Наконец, видя, что по-хорошему я не понимаю, она взялась за гранатомет: Славка умер. Как?!. Что-то младенческое, то есть главное, в моей глубине заметалось, пытаясь улизнуть: нет, я не расслышал, я сейчас запихну эти слова ей обратно в рот!.. — но мотылек души против бульдозера правды… Я начал так рыдать, что из нержавеющего глазка вылетела одноразовая пробочка, и бульон толчками булькал во фланелевую сорочку. Я грыз себе руки, но боли не чувствовал — рыдания рвались неудержимо, как рвота. Перепуганная Катька пыталась что-то лепетать, но я понимал одно: сказанного не вернешь, — и, зажимая отверстие в животе, ухитрился выговорить единственное слово: «Помолчи», — и свободной рукой показал, что хочу остаться один. Теперь, зажимая еще и рот, откуда рвался неудержимый хриплый лай, я добрел до бетонной ограды и уткнулся в нее лбом. Катька метров с десяти пыталась испуганно заглянуть мне в лицо, словно маленькая девочка, впервые увидевшая пьяного с расквашенной рожей.
В тот день подобные схватки овладевали мною еще несколько раз, но я уже справлялся, зажимая рот и одновременно усиленно жуя попадавшую туда мякоть указательного пальца. Сегодня же я только вздыхаю… Не смиряются с реальностью в конце концов лишь глупцы. Но побеждают в конце концов лишь безумцы, ни за что на свете не согласные смириться с тем, что осенью идет дождь. И я, вероятно, еще жив, если мне так горько, что несколько лет назад погожей осенью пролился короткий ливень.
Прижатая к клеенчатой спинке спина сразу же сделалась окончательно скользкой, как мокрое мыло. Но сидеть прямо не было сил. Сил захотеть. Мне уже не отсечь все это рванувшее на Страшный суд по неосторожному звуку трубы сонмище теней. Я не вправе убить их вторично, ибо лишь мастурбирование делает нас людьми.
Солнце давно скрылось, но жар так и будет недвижно стоять, как в русской печи.
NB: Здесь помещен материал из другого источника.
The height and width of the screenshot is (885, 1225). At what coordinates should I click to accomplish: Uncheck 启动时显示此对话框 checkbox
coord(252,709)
На этом самом месте мы с Катькой точно так же ждали водителя, но почему-то у Катьки впервые не было охоты валять дурака. «Плохое настроение», — человек не имеет права так о себе говорить без понятной уважительной причины. В порядке заигрывания я вытащил у Катьки из сумочки — а, да-да, какая-то серовато-беловатая припухшая имитация крокодиловой кожи — белую расческу. Но Катька игру не поддержала. «Тебе что, расческа не нужна? Так, значит, ее можно выбросить? Ну что ж…» Я привстал и опустил расческу за окно. Так мы и сидели молча, а расческа белелась на этой самой мазутной брусчатке. И теперь я не могу передохнуть с закрытыми глазами, потому что она сразу же вспыхивает всеми своими зубчиками. А под ней Славка с коробком, Славка на полу, Славка с арбузом, влезший в специальные жокейские галифе с обшитым брезентом межножием, Славка на лекции, ястребино устремленный к знаниям, Славка в фетовской бороде — я не вижу только Славку в гробу, а потому и не могу похоронить его, хотя евреи хоронят вроде бы и без гроба…
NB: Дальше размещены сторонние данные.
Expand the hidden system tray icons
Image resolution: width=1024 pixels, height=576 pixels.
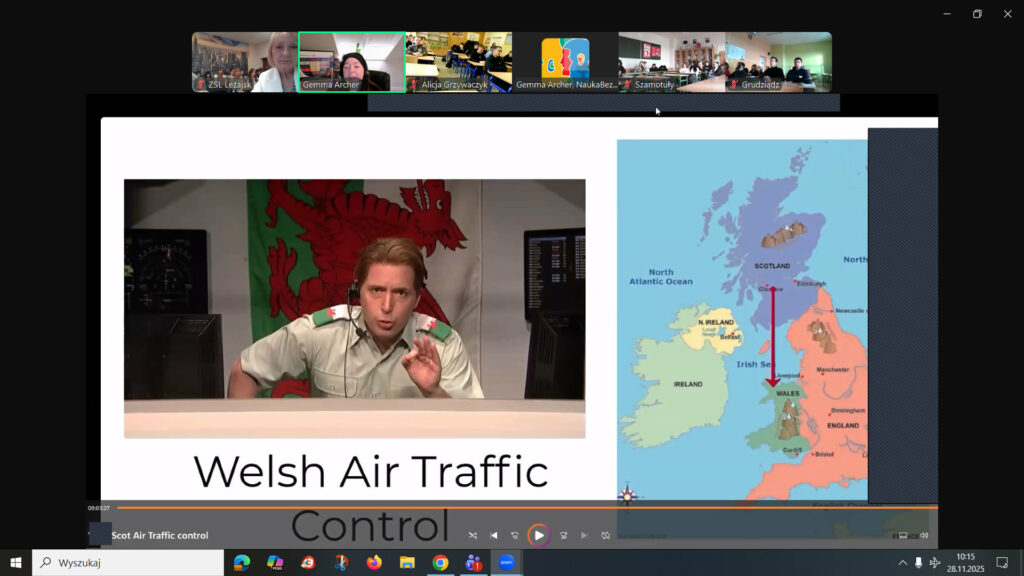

А распаренный народ наконец-то занял-таки все места, и первая же стоячая тетка принялась отдуваться, разумеется, у меня над душой. Мне хочется прикрыться веками, но я еще не успел выучиться закрывать глаза на правду. Я предпочел перебросить нагрузку с измочаленной души на горящие ноги и галантным жестом указал тетке на свое место с мокрым пятном на коричневой спинке. Однако осклабился я при этом настолько неестественно, что она, расцветши было благодарностью, сразу же поскучнела. Правильно, важен не поступок — важно чувство, с которым он совершается.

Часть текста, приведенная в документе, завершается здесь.